Goal of the exercise: Filter the entries beneath this task, copying only the lines that hold the word "click".

Exercise materials:

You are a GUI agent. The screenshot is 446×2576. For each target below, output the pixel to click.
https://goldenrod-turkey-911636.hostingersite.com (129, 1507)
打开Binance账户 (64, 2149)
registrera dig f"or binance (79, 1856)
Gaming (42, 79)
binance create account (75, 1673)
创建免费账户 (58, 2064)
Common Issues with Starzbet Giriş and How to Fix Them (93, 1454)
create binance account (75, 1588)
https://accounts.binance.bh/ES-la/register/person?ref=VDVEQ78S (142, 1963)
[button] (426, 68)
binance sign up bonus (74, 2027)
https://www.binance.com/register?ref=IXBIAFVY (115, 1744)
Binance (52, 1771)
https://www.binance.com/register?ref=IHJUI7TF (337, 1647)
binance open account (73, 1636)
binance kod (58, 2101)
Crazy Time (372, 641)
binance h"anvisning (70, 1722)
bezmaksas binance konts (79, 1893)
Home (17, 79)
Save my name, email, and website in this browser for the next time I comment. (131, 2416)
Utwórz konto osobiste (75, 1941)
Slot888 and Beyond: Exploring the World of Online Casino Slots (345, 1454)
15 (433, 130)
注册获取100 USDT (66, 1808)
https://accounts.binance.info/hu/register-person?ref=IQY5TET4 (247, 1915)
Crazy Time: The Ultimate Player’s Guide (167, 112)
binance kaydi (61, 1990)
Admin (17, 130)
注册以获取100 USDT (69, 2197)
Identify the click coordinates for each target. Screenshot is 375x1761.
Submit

Exercise response:
You are a GUI agent. The screenshot is 446×2576. For each target below, output the pixel to click.
Identify the click coordinates for each target. Screenshot is 375x1761.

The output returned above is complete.